Hello,

May be i misunderstand something with point n°1.
Otherwise it seems pretty easy to me :

    let x = 10
    let y = 20
    let o =
    begin
      object
        method x = x
        method y = y
      end
    end



Le 30/11/2014 à 05:24:32, Jordan W <jordojw@gmail.com> à écrit :
Hello,

I've encountered several situations where I would have benefited from the following features. I am curious what some of the OCaml core developers think about them.

1. Object punning:
I understand that object punning on "functional updates" to objects was recently added to trunk. This is a nice consistency, but I haven't found a way to perform object punning on methods or values for object *expressions*.

    let x = 10
    let y = 20
    let o = object
      method x
      method y
    end

Which would create an object with two methods x, y that return x and y respectively. It may be easy to apply the same convention to object values.

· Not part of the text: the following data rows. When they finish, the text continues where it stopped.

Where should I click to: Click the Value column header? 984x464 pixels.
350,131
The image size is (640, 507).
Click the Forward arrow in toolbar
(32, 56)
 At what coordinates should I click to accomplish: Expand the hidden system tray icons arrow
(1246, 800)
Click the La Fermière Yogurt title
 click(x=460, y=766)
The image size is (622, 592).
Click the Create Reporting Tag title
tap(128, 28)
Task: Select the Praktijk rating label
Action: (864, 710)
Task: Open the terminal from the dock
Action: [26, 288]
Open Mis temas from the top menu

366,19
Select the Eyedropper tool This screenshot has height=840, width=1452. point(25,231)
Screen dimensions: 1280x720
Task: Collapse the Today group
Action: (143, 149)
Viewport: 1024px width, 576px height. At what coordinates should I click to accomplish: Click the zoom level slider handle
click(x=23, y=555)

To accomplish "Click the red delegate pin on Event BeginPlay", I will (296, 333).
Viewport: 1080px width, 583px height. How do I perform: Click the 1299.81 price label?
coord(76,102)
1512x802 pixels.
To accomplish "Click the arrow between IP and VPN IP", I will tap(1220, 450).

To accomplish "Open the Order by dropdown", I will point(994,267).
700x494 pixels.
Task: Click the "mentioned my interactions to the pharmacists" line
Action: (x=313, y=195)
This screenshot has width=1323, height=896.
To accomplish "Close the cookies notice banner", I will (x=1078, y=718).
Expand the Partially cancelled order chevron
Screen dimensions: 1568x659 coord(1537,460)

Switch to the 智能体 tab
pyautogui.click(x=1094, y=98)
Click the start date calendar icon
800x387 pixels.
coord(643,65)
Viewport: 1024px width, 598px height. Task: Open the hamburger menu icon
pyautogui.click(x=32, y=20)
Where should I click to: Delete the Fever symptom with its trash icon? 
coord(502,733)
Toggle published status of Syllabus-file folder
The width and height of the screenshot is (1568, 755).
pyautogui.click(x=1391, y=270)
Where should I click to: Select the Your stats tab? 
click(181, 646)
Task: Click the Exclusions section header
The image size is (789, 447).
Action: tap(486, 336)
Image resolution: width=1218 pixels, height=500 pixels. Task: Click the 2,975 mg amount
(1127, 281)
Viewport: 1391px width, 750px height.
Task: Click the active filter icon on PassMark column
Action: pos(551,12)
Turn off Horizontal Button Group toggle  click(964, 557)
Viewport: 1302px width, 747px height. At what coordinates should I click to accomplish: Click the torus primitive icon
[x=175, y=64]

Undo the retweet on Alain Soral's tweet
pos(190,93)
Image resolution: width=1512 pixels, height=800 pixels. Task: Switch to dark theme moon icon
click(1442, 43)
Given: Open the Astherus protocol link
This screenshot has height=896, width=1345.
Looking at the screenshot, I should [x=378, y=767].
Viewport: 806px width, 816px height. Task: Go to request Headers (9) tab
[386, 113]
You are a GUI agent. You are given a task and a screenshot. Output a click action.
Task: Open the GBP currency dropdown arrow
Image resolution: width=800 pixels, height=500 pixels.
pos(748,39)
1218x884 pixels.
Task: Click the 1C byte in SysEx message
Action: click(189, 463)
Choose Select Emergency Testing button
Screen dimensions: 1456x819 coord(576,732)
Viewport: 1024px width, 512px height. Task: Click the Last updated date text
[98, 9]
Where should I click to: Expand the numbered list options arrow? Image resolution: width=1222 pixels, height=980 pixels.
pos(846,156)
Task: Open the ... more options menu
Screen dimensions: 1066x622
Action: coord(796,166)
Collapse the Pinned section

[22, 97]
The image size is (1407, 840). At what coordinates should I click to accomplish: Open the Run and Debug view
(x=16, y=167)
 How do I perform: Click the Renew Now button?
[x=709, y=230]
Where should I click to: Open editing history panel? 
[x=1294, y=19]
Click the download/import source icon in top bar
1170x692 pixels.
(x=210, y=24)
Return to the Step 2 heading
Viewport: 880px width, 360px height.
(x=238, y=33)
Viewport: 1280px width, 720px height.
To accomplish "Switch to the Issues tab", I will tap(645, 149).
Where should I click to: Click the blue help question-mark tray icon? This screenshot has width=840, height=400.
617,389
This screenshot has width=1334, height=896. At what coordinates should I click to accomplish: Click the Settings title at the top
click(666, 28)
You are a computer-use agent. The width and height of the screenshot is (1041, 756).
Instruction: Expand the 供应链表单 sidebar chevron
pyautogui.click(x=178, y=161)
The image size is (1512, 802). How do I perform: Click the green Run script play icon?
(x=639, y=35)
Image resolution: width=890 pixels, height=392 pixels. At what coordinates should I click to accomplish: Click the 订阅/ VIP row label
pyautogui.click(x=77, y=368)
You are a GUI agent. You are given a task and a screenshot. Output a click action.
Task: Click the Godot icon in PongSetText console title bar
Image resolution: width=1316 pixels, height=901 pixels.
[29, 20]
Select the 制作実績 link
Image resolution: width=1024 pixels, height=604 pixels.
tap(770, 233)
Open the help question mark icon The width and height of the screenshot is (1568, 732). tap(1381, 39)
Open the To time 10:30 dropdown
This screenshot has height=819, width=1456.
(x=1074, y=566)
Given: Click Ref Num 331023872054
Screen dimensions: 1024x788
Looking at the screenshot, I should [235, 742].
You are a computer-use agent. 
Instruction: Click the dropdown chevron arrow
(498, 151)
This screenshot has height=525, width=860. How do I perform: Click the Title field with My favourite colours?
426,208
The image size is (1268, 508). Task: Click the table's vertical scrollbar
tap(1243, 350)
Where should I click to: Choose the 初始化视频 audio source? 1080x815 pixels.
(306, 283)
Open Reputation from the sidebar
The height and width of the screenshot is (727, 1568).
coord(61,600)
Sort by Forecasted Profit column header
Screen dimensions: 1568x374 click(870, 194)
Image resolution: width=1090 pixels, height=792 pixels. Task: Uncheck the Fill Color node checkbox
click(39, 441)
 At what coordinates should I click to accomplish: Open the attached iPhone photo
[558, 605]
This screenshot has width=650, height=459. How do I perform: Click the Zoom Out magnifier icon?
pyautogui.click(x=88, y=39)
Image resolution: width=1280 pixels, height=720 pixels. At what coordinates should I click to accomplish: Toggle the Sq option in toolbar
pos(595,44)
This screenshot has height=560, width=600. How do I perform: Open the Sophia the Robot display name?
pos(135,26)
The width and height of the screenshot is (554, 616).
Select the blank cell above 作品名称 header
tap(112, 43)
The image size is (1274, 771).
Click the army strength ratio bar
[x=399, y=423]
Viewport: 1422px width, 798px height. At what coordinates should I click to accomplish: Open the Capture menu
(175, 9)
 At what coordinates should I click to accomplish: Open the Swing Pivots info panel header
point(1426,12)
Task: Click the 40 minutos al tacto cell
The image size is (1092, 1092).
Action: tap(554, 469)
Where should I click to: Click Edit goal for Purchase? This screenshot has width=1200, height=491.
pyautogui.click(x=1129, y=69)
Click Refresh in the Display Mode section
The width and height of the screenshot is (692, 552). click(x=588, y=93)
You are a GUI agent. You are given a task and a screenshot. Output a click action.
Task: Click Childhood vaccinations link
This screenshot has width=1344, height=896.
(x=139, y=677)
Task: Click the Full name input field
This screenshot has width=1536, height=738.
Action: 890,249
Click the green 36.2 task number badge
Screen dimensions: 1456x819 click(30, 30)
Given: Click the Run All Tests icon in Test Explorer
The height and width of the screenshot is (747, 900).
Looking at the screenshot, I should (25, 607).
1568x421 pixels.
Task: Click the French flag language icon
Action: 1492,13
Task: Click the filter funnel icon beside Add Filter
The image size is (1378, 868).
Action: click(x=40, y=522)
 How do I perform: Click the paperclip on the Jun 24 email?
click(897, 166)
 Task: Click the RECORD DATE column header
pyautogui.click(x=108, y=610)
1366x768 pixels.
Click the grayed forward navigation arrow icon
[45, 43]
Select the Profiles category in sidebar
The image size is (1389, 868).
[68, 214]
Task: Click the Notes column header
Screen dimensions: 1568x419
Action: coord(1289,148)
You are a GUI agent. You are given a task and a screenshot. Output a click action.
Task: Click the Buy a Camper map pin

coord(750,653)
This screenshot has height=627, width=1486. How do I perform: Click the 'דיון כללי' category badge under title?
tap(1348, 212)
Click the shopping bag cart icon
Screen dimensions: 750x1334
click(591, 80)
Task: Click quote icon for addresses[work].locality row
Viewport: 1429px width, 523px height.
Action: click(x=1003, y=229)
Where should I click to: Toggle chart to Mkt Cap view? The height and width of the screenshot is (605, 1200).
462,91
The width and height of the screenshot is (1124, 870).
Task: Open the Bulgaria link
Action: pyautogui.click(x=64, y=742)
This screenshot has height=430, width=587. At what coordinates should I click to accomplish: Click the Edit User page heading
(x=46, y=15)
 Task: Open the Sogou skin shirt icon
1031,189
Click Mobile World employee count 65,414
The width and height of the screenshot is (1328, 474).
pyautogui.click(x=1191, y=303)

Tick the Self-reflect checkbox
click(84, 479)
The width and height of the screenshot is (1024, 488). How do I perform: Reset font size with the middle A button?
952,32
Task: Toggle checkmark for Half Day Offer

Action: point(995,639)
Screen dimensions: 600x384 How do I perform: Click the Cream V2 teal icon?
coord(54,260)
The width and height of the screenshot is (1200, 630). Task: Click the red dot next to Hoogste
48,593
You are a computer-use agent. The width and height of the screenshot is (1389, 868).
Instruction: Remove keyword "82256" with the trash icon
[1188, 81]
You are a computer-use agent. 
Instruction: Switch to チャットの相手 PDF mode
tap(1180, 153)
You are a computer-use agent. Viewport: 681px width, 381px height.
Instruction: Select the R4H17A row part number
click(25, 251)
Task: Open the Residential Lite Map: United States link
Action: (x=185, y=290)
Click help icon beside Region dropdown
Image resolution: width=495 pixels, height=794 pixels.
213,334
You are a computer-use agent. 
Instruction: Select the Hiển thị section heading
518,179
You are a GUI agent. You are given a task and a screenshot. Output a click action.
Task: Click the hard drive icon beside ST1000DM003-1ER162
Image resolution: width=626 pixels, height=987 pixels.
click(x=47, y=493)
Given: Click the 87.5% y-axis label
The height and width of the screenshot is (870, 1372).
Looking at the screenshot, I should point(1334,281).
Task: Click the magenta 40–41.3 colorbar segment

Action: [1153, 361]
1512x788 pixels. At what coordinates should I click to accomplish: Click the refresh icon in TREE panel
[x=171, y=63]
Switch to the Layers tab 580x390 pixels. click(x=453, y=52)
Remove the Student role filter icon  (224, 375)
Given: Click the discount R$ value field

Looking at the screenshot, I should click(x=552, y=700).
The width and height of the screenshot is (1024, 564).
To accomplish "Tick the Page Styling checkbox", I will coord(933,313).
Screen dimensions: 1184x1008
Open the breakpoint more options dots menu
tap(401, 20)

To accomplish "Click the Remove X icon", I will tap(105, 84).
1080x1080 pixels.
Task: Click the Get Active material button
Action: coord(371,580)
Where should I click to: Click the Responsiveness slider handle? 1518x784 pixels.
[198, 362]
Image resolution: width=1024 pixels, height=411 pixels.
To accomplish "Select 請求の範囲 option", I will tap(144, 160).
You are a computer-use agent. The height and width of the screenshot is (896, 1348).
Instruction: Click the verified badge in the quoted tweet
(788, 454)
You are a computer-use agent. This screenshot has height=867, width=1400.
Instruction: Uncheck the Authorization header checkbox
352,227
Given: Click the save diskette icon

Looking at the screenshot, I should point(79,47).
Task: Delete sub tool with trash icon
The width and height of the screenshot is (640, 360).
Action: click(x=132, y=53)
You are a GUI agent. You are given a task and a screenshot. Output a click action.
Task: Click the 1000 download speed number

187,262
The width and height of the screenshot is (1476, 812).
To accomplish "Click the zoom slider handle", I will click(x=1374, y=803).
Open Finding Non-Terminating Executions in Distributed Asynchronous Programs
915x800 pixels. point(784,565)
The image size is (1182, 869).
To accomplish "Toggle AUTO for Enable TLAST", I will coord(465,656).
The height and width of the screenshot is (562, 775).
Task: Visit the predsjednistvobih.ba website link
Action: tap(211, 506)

2. Object extension: I believe that OCaml immediate objects are fairly under-appreciated, and most people could find useful applications for them (at least) in the form of row polymorphic records. However, there are several features that would make them even more powerful. The feature I long for the most is object extension (on immediate objects). OCaml has support for extending objects (inheritance), but only via classes. I understand that implementing this may complicate dynamic dispatch and/or use of `self`, but perhaps some compromise could be reached - something like a limited form of `inherit`, that is allowed to have different semantics and works on immediate objects (at least in the case when objects are being used as row-polymorphic records).

    let oldObj = object method x = 20 method greet = "hi" end
    let newObj = {<oldObj with method x = 10 >}

This is similar to Andreas Rossberg's Record Extensions in SuccessorML.

New languages are picking up these extensible record features as described in Daan Leijen's paper [Extensible Records With Scoped Labels] and I suspect this feature will be of interest to many others.

3. Object matching.

    let myFunction delta {<x; y; ..>} = x + y + delta

    let myFunction delta o = match o with
        {<x; y; .. >} -> x + y + delta


This may be relatively easy to implement (my reasoning is that I believe it could even be solved at the parsing stage (not that it would be a good idea to do so)).


Thanks for listening. I'm curious if anyone's given thought to implementing these, and eager to hear thoughts/suggestions.